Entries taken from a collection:
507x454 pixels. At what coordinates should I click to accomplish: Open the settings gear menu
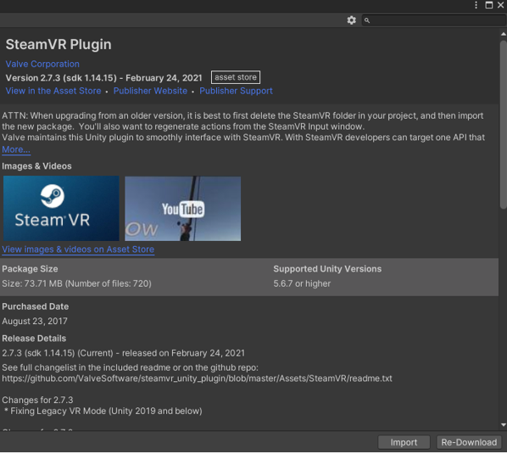[352, 20]
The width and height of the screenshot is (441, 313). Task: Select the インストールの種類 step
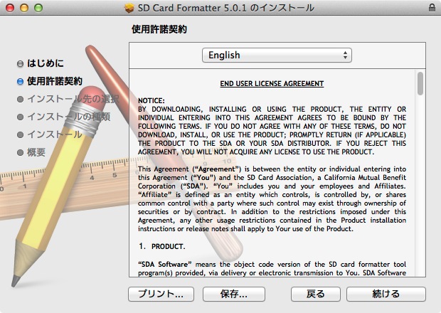68,117
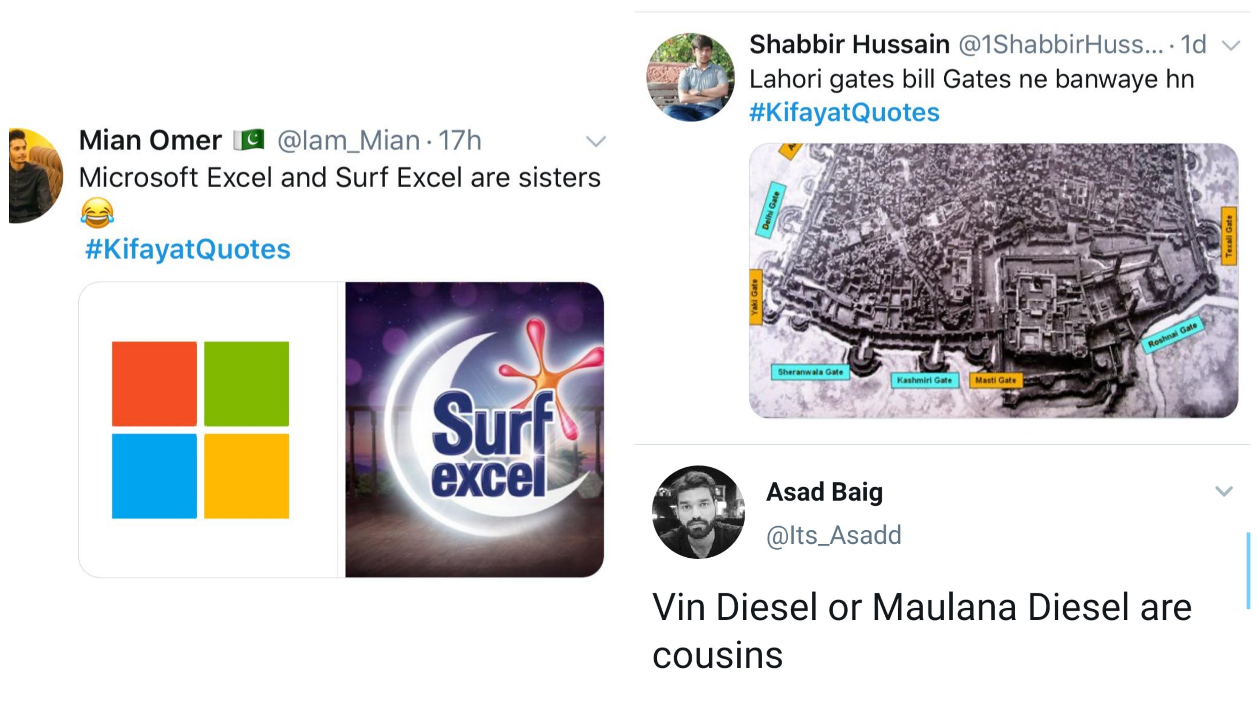Open the @Iam_Mian handle
Image resolution: width=1259 pixels, height=708 pixels.
[x=348, y=141]
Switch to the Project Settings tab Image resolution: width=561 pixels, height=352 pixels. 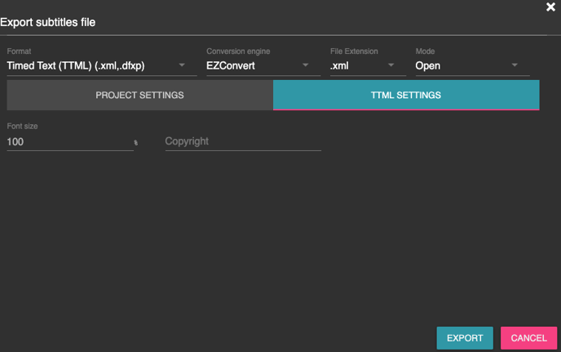[x=139, y=96]
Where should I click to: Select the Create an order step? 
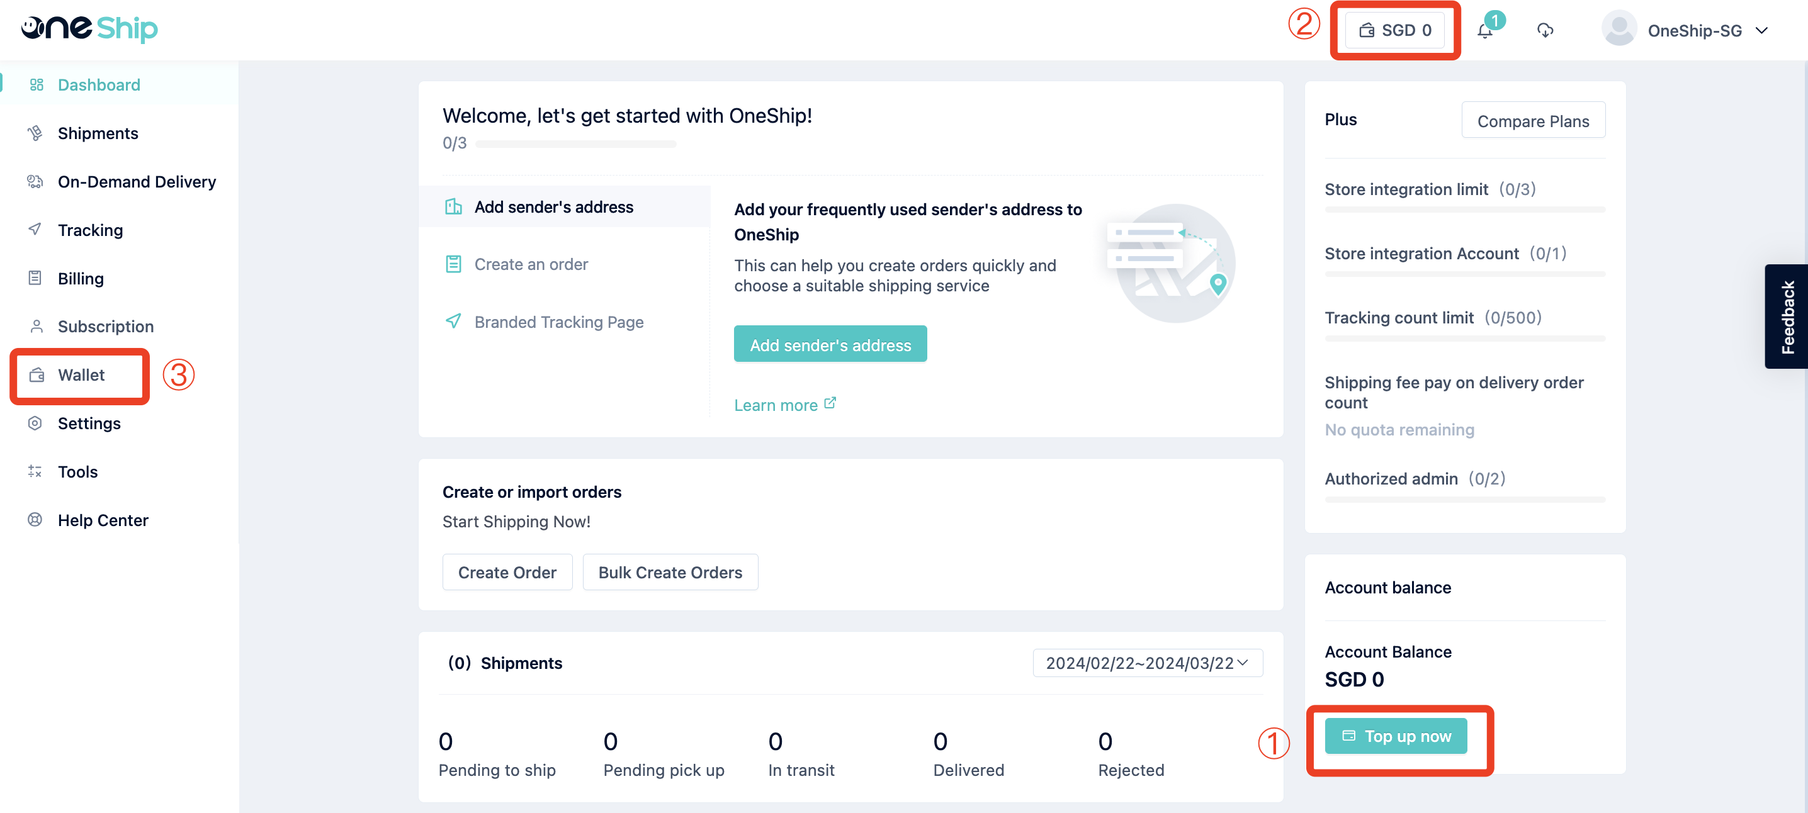517,264
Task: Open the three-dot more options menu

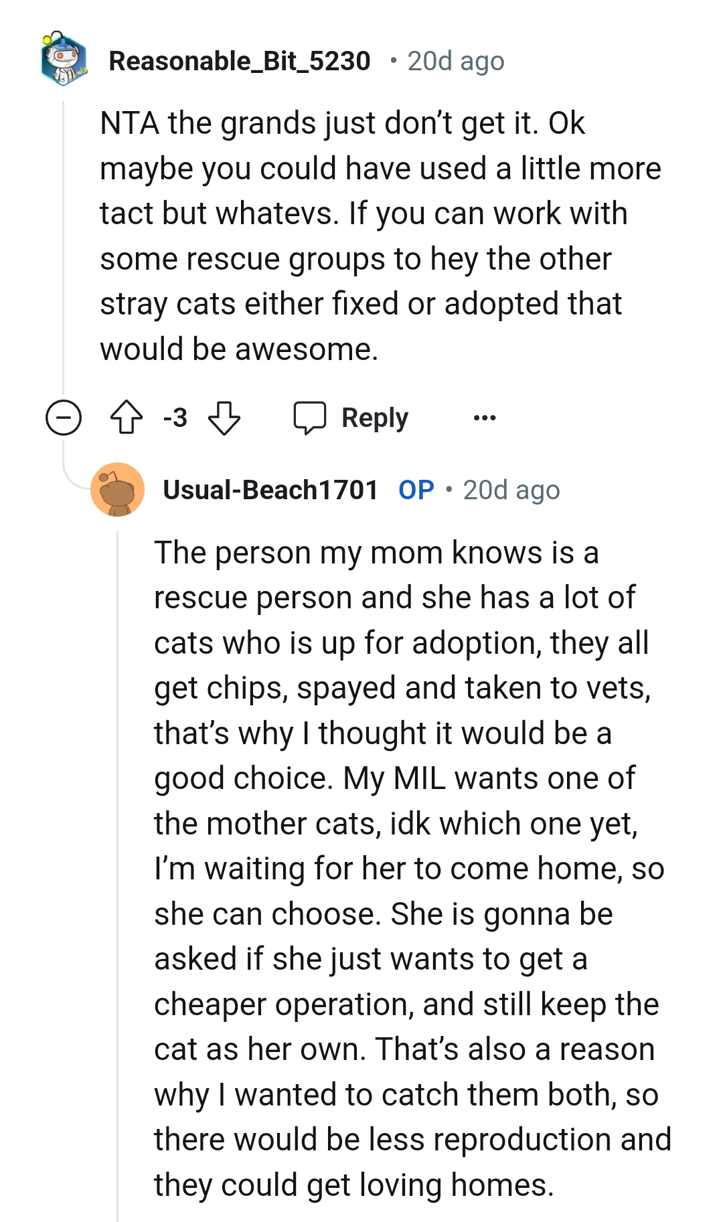Action: tap(484, 418)
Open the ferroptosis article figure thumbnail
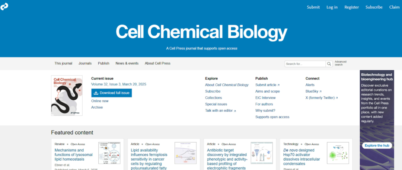Viewport: 402px width, 170px height. pyautogui.click(x=185, y=153)
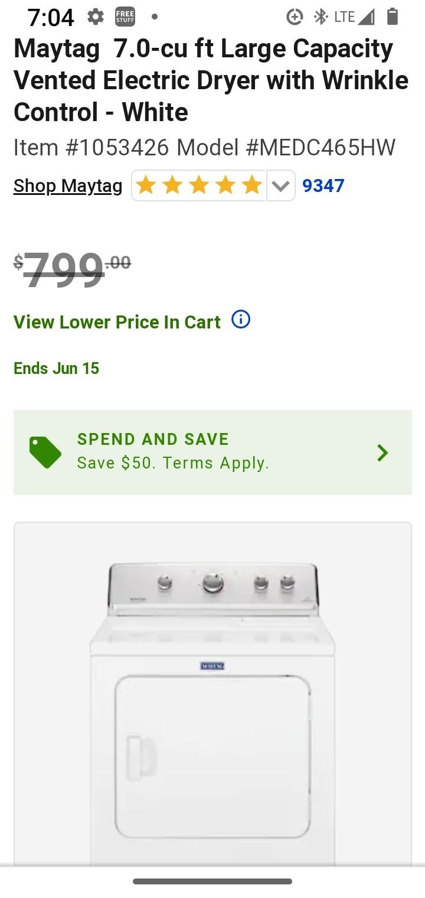Tap the Save $50 Terms Apply text
Viewport: 425px width, 898px height.
click(x=173, y=463)
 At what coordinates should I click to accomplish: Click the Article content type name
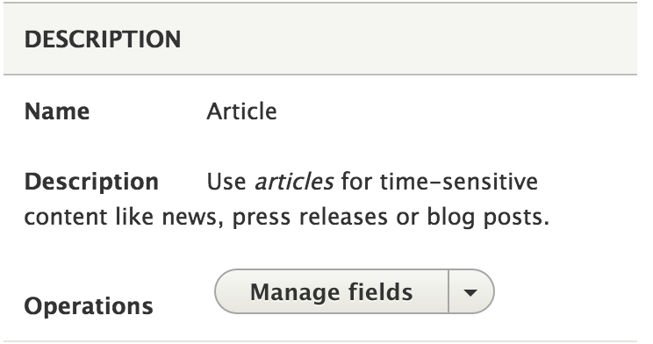pyautogui.click(x=241, y=111)
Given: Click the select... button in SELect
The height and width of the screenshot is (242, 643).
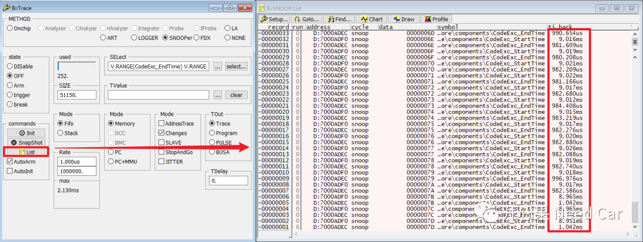Looking at the screenshot, I should 236,66.
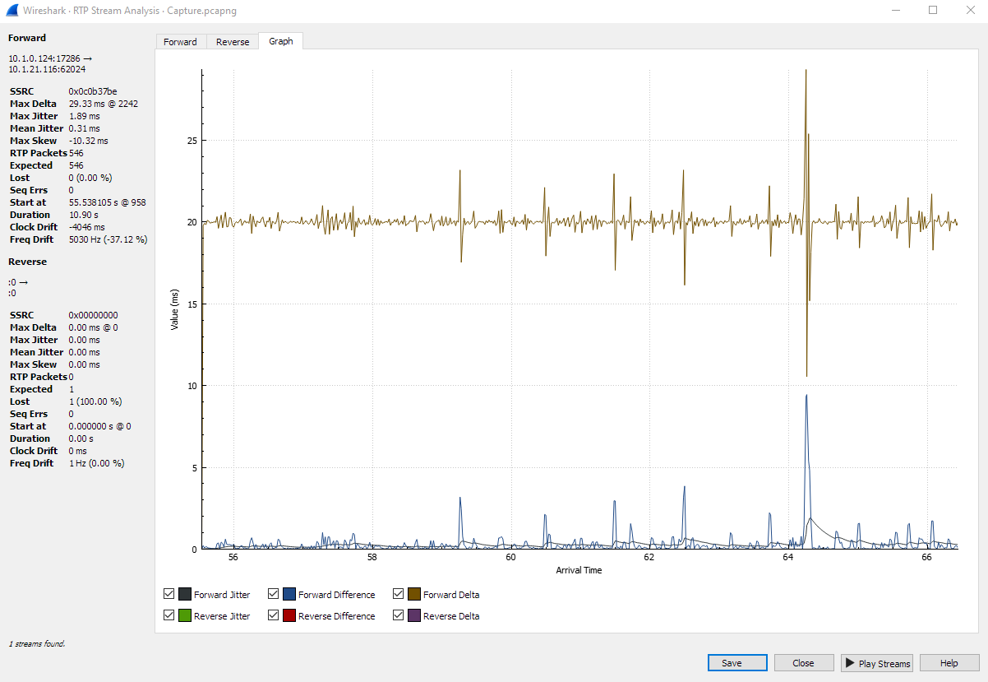Click the Save button
Viewport: 988px width, 682px height.
coord(736,662)
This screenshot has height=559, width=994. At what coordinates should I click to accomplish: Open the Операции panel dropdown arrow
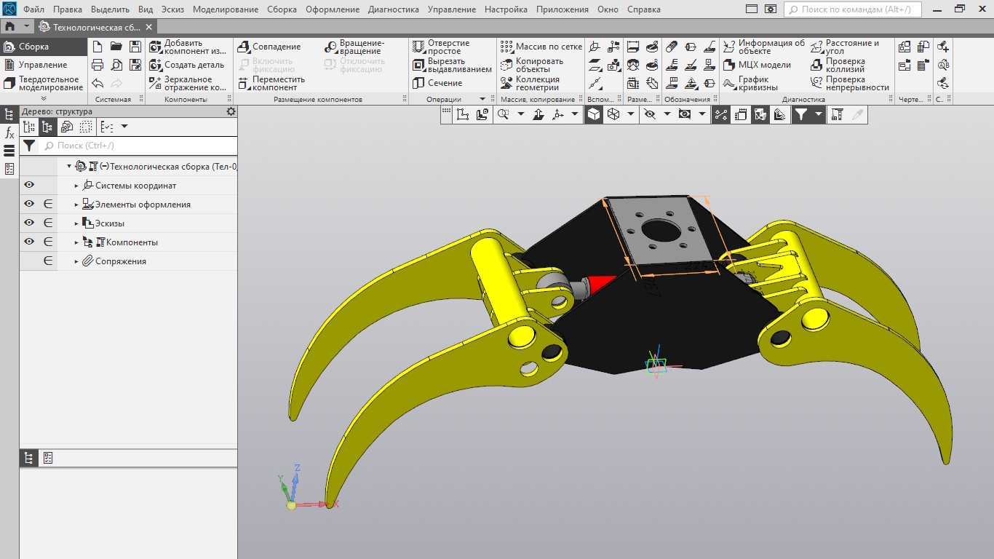click(482, 99)
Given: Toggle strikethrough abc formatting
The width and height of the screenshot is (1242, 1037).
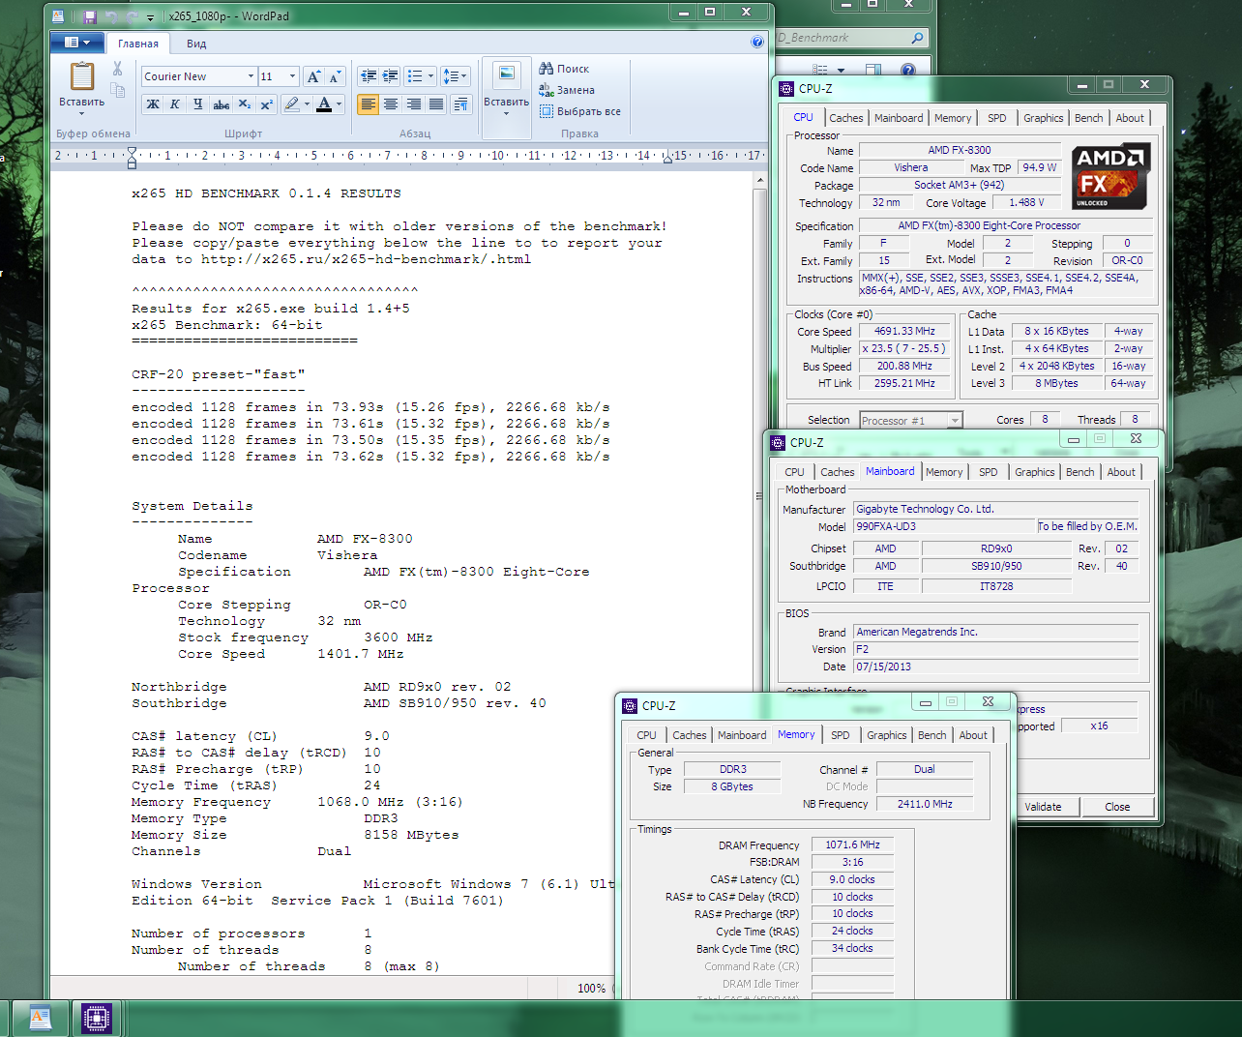Looking at the screenshot, I should click(x=221, y=104).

WHAT THE TASK ASKS:
Return only the part above that opens with the line containing "Given: Click the select... button in SELect" and closes with the line containing "Given: Toggle strikethrough abc formatting", exactly and with both ends, skipping the pictures.

TASK OUTPUT:
Given: Click the select... button in SELect
The height and width of the screenshot is (242, 643).
Looking at the screenshot, I should 236,66.
Click the Save button
Viewport: 988px width, 682px height.
coord(736,662)
This screenshot has height=559, width=994. At what coordinates should I click to accomplish: Open the Операции panel dropdown arrow
click(482, 99)
Given: Toggle strikethrough abc formatting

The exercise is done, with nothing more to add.